Minister Lucha zu Besuch im Mütterzentrum

Sozialminister Manne Lucha hat das Mütter- und Nachbarschaftszentrum in Reutlingen besucht, um sich über das Projekt „Ein gedeckter Tisch für alle" zu informieren. Gleichzeitig hat sich der Minister einen Einblick in die Arbeit, das Konzept und die Wirkung von Mütterzentren in Baden-Württemberg geben lassen.

----------

■ Zielsetzung 1: Welches Projekt war laut dem Textabschnitt über den Ministerbesuch in Reutlingen der Anlass für Manne Luchas Besuch?
■ Zielsetzung 2: Führen Sie den Textabschnitt über den Besuch von Minister Lucha im Reutlinger Mütterzentrum im Anschluss an dessen letzten Satz weiter.

----------

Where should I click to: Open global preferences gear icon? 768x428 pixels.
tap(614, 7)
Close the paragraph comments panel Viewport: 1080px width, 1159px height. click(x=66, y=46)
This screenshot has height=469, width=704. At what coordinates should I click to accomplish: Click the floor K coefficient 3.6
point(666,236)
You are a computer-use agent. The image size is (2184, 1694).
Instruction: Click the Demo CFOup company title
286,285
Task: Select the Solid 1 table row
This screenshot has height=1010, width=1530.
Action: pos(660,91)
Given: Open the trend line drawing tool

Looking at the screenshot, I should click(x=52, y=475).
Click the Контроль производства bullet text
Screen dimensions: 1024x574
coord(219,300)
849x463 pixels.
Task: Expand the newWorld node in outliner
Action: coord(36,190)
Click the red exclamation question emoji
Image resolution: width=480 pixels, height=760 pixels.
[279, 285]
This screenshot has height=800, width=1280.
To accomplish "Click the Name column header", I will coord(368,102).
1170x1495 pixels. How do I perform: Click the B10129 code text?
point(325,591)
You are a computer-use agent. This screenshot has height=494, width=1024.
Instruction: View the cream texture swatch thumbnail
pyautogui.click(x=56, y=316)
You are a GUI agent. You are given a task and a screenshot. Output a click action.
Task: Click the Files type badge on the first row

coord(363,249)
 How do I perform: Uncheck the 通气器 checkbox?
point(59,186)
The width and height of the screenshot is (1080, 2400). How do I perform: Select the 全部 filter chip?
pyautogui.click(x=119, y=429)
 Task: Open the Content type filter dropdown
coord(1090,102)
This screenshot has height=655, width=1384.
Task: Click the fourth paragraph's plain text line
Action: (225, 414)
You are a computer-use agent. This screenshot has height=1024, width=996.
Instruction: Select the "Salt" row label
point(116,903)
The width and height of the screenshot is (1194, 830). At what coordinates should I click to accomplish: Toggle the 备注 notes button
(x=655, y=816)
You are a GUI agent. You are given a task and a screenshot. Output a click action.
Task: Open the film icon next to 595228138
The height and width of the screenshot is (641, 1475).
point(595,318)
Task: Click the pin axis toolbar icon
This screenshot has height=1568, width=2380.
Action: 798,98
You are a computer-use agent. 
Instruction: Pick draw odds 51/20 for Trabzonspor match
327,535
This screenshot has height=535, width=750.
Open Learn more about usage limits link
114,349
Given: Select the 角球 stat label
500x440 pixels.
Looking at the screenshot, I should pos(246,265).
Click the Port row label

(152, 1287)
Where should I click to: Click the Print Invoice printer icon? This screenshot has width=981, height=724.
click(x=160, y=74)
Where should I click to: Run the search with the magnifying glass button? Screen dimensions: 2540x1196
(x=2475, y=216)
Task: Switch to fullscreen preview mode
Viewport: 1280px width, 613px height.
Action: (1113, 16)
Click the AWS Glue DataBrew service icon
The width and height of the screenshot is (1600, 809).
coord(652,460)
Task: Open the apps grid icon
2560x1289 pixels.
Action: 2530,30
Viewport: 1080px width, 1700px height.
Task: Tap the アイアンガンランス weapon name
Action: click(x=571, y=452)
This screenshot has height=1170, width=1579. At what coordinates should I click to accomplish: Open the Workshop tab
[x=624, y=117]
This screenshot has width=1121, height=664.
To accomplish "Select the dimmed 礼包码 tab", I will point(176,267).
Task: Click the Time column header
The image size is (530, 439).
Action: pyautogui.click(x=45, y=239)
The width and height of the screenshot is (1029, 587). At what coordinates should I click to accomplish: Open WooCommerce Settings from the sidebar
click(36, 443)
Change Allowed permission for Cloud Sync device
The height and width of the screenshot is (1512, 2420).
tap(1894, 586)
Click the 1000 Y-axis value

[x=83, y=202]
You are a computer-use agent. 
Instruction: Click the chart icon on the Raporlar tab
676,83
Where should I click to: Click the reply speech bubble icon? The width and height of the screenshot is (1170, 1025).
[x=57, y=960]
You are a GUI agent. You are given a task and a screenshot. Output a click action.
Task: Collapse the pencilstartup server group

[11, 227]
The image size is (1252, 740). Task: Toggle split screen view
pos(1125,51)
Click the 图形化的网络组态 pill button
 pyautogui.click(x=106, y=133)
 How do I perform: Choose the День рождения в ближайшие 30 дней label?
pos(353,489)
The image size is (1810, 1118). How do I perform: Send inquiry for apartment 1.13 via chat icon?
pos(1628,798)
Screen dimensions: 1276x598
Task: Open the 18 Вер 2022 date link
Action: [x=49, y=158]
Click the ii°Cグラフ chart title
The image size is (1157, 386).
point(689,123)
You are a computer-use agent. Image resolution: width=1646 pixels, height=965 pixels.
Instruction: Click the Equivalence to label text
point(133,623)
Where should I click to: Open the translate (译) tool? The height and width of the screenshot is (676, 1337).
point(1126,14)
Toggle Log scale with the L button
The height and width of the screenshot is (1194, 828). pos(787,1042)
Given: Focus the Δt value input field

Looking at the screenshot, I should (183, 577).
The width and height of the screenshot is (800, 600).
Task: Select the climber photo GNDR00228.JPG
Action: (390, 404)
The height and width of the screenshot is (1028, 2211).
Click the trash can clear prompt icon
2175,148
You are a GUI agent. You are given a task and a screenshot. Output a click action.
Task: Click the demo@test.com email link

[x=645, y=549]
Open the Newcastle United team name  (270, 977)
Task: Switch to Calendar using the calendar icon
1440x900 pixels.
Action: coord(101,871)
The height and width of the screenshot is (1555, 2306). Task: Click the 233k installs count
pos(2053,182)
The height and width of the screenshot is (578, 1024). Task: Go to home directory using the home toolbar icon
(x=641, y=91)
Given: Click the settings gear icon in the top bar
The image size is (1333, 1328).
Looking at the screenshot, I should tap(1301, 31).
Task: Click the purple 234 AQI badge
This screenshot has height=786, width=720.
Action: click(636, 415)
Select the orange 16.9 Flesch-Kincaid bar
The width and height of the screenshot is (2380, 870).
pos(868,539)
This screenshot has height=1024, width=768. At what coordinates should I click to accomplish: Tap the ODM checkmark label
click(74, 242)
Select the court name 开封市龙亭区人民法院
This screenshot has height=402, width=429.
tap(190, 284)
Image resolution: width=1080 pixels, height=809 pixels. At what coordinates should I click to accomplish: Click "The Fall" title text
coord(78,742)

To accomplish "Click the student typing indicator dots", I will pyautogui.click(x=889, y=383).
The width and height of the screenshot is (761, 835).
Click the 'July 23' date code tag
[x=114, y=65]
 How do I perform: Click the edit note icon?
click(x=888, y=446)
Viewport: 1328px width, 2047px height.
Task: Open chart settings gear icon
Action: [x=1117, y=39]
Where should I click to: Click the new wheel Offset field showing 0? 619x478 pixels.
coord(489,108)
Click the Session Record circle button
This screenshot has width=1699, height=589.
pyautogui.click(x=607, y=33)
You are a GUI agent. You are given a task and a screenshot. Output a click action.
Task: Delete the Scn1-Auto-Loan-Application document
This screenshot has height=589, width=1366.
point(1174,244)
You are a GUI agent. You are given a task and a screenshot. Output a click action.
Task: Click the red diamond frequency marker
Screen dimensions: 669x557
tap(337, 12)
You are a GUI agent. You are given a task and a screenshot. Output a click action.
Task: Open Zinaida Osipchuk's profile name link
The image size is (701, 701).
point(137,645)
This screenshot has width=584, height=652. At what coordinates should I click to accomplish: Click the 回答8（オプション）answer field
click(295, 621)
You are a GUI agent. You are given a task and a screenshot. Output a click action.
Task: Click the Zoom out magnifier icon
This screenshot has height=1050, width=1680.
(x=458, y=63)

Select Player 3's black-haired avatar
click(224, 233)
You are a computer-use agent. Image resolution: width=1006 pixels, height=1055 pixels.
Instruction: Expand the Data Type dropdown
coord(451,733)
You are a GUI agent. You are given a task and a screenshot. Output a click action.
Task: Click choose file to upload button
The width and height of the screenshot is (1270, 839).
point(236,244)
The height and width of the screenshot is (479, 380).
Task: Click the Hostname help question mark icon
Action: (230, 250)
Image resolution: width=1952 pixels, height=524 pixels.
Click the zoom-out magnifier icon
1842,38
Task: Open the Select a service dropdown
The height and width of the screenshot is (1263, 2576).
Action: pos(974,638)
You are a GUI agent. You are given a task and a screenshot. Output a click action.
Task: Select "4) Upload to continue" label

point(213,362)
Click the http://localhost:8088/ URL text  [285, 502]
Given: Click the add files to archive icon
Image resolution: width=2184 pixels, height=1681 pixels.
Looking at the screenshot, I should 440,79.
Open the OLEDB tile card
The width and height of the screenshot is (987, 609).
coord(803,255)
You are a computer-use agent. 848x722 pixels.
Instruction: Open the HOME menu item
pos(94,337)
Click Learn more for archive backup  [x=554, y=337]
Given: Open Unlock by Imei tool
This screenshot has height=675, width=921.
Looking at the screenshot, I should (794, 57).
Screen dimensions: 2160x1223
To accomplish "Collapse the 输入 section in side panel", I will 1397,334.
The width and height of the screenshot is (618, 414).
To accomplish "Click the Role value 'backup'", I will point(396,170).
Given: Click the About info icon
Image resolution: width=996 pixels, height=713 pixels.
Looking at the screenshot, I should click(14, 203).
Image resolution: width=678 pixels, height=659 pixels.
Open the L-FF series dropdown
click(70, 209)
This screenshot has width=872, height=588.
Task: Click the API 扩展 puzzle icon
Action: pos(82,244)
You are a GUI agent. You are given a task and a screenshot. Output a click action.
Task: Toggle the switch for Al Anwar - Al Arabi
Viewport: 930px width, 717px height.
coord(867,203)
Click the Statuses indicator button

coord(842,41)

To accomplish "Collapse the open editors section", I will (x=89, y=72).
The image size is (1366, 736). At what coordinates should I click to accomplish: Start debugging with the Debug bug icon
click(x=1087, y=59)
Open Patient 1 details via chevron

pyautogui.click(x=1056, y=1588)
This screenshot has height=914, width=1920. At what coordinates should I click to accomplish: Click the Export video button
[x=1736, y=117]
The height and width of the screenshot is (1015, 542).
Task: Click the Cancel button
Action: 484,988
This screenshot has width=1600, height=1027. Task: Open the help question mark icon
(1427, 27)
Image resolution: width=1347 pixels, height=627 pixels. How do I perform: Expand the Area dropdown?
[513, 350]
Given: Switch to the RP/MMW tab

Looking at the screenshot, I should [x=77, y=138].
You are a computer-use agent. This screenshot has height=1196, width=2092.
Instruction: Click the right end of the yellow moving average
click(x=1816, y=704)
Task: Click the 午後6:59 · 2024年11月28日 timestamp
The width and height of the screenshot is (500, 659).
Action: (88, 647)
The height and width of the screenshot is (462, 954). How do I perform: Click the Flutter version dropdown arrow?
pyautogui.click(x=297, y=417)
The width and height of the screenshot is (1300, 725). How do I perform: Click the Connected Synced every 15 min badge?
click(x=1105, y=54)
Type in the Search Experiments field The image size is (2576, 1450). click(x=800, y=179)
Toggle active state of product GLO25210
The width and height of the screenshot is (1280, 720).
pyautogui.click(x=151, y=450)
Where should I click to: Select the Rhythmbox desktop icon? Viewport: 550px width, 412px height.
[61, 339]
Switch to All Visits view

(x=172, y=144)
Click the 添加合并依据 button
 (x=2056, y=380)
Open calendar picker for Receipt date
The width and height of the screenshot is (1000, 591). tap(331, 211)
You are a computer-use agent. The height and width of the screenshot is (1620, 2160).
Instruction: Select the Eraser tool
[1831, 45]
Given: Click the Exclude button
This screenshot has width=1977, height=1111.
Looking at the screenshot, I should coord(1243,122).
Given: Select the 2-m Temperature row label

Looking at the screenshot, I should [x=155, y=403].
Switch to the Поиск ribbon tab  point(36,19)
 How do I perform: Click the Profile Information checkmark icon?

----------

■ Lösung 1: Das Projekt „Ein gedeckter Tisch für alle".

■ Lösung 2:
Von Nina Ayerle

Ein bisschen überrascht war man beim Mütterforum und in Reutlingen, dass der neue Sozialminister von Baden-Württemberg ausgerechnet das Mütter- und Nachbarschaftszentrum in Reutlingen besuchen möchte. Zumal das Zentrum derzeit renoviert wird. Nach knapp 30 Jahren bekommen die Räume endlich neue Böden. Angereist ist der Minister aber natürlich nicht, um sich persönlich ein Bild von der Baustelle zu machen – auch wenn er dies natürlich auch tat. Nein, vielmehr interessierte er sich für das in dem Mütter- und Nachbarschaftszentrum Reutlingen und ElkiKo Tübingen ins Leben gerufene Projekt „Ein gedeckter Tisch für alle". „Wir haben uns den Armuts-und Reichtums Bericht des Landes Baden-Württemberg nämlich sehr genau angeschaut", sagte Andrea Laux vom Vorstand des Mütterforums.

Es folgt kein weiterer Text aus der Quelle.